Note: Banks usually write off loans 180-270 days after the payment date. The settlement can happen before and after the write-off.

The credit report is updated as settled if a customer accepts the settlement before the write-off. And the settlement after the write-off is called post-write-off settlement.

What’s the impact of settled status on your CIBIL score?

When the lender or bank offers a one-time settlement to write off the difference between what has been paid and what is yet to be paid, the settled status is informed to the credit bureau (CIBIL)

The bureau considers the settled status as a negative credit behaviour and the score can drop anywhere between 75-100 points.

A sharp drop in the credit score decreases the creditworthiness of the borrower. Banks and other lending institutions will consider the borrower risky and reject loan and credit card requests.

Note: The settled status on the credit card settlement stays on the CIBIL report for at least seven years. The ideal credit score is somewhere around 750 to 800, which reflects good credit behaviour and financial health.

How to improve CIBIL score after Settlement?

Often, borrowers assume the loan settlement as an opportunity to pay less. Instead, borrowers should always plan a repayment strategy and then apply for a loan or credit card.

But what if it’s too late?

  • Convert ‘settled’ to ‘closed’: Communicate with the respective lender or bank and clear the outstanding amount in full.
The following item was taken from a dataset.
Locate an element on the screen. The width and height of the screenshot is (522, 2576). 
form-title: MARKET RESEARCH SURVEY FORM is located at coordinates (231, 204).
Once the dues are cleared banks will issue a NOC/NDC (No objections/No due certification). Raise a dispute on CIBIL’s website and change the status from settled to close within 30 days.
  • Payment history:Banks are more interested to know about your repayment ability than spamming your timeline. Make an effort to make your payments within the stipulated time because good credit behaviour increases the CIBIL score.
  • Maintaining a low credit utilisation: Living on a budget doesn’t mean you have to set a tent on the outskirts of the city. Prioritise and limit your credit card spends so that you can clear them easily. Don’t let Friyay’s fool you. Maintain a healthy budget and build good credit behaviour for the long run.

Building good financial health requires persistence. To prevent situations like settlement, always remember to check your credit score and report.

P.S. That iPhone can always wait… Think about it.